══ Given data

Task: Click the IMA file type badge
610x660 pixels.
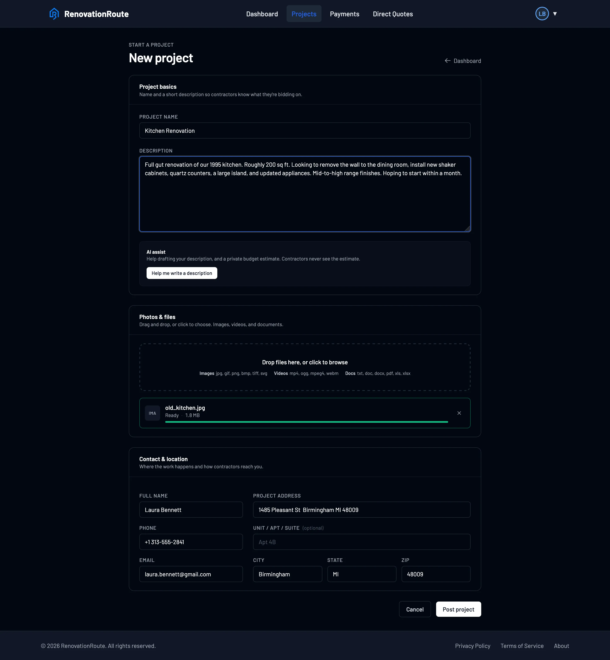Action: (153, 413)
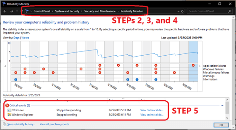The height and width of the screenshot is (130, 236).
Task: Click Save reliability history link
Action: [x=21, y=124]
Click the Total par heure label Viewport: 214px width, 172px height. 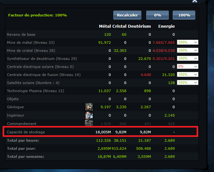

════

*Problem*
With the pictures left out, write out exactly the lines from the line containing "610x660 pixels." through the last line of the entries above, both ends included, and no others.

*Result for this task*
610x660 pixels.
Action: (153, 413)
The height and width of the screenshot is (130, 236).
Task: Click Save reliability history link
Action: [x=21, y=124]
Click the Total par heure label Viewport: 214px width, 172px height. 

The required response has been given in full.